[YOUR INSTRUCTIONS]:
Give the data again exactly as written, without any of its pictures.

[EXTRACTED ENTRIES]:
┌──
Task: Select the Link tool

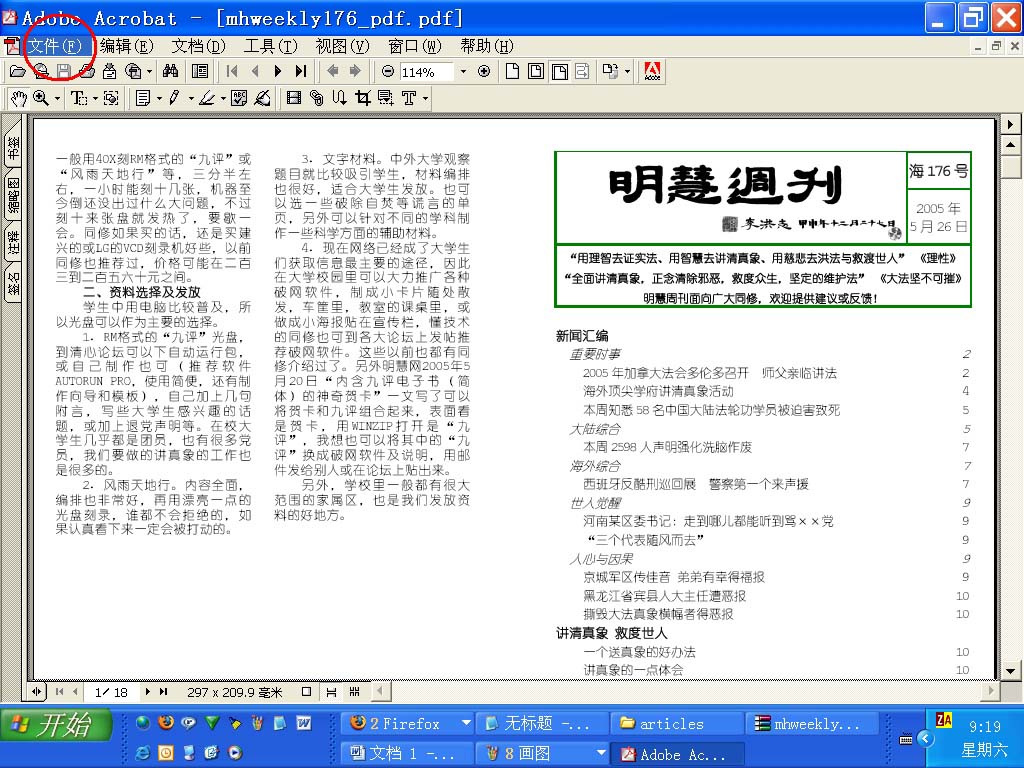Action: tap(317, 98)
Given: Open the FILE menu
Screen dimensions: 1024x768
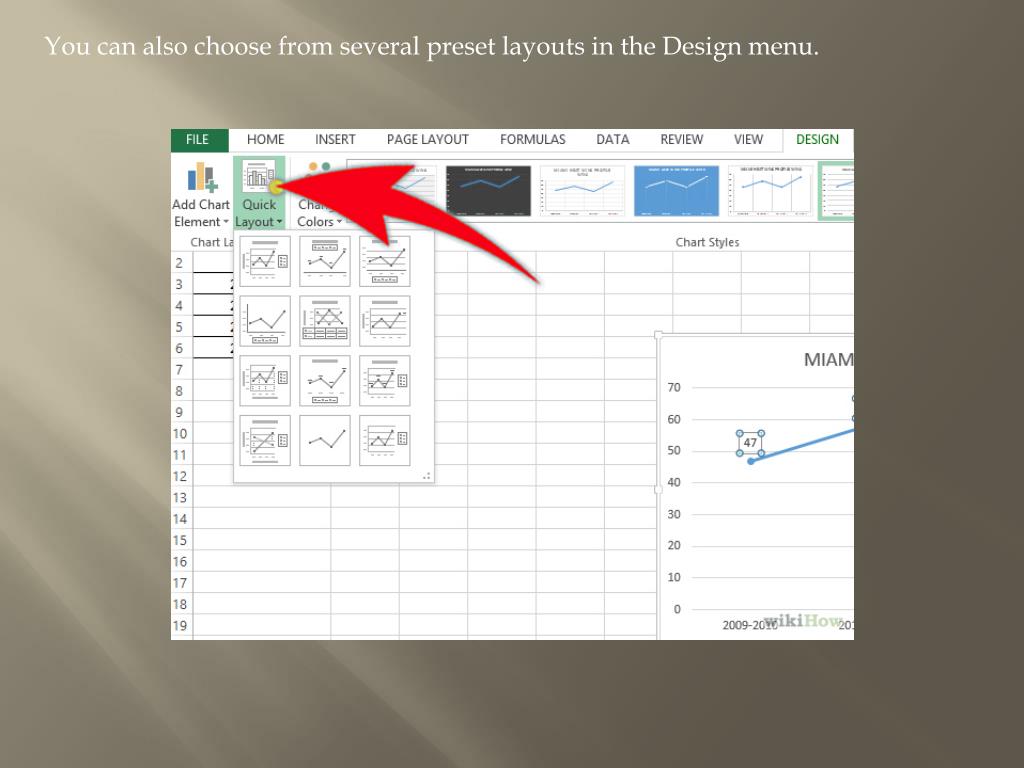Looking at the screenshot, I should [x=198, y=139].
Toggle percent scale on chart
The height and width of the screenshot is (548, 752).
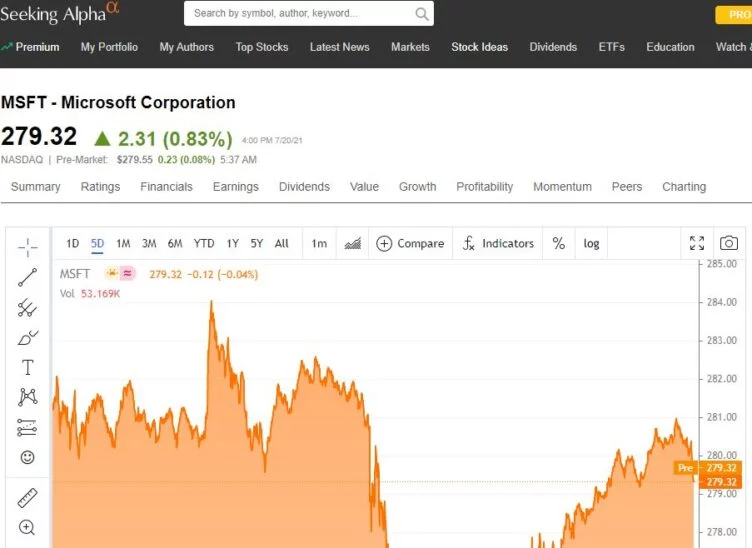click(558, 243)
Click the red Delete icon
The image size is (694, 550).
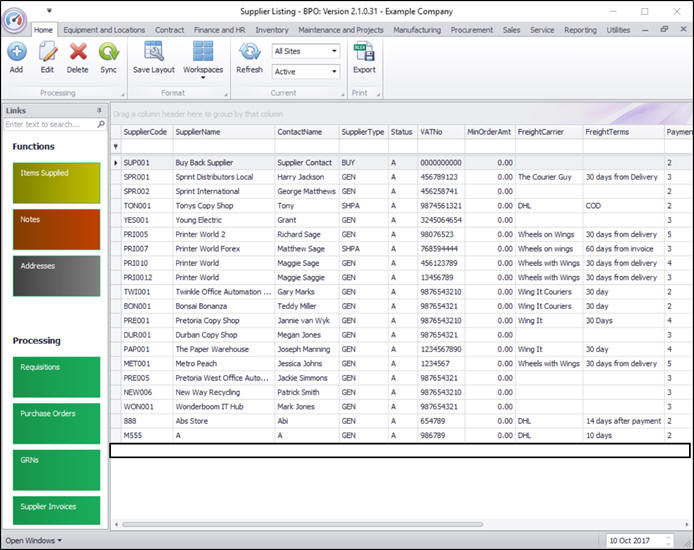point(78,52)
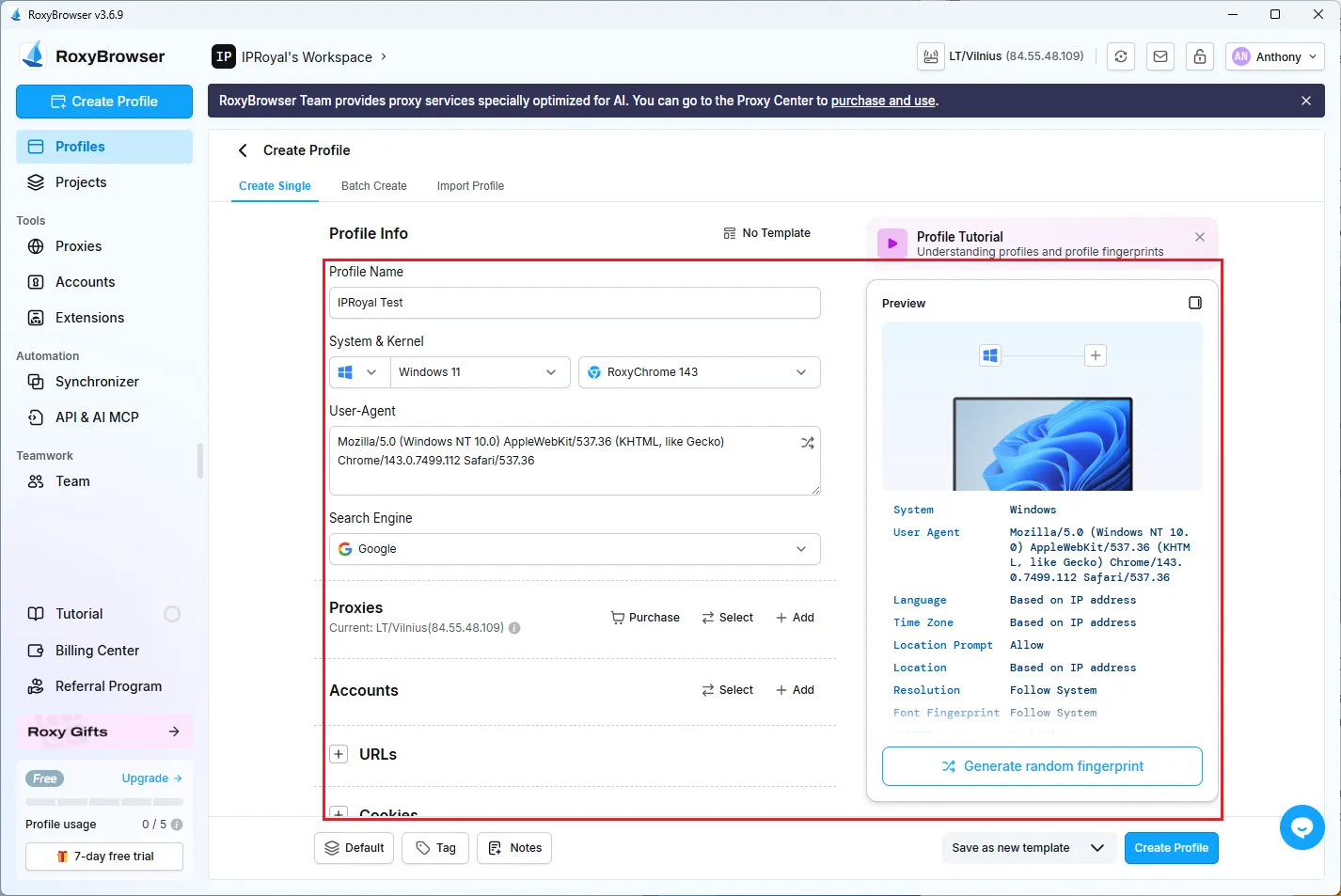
└──
[TASK RESULT]:
Task: Select the Link tool

Action: tap(317, 98)
Given: Open the FILE menu
Screen dimensions: 1024x768
Looking at the screenshot, I should [x=198, y=139].
Toggle percent scale on chart
The height and width of the screenshot is (548, 752).
click(558, 243)
Click the red Delete icon
The image size is (694, 550).
point(78,52)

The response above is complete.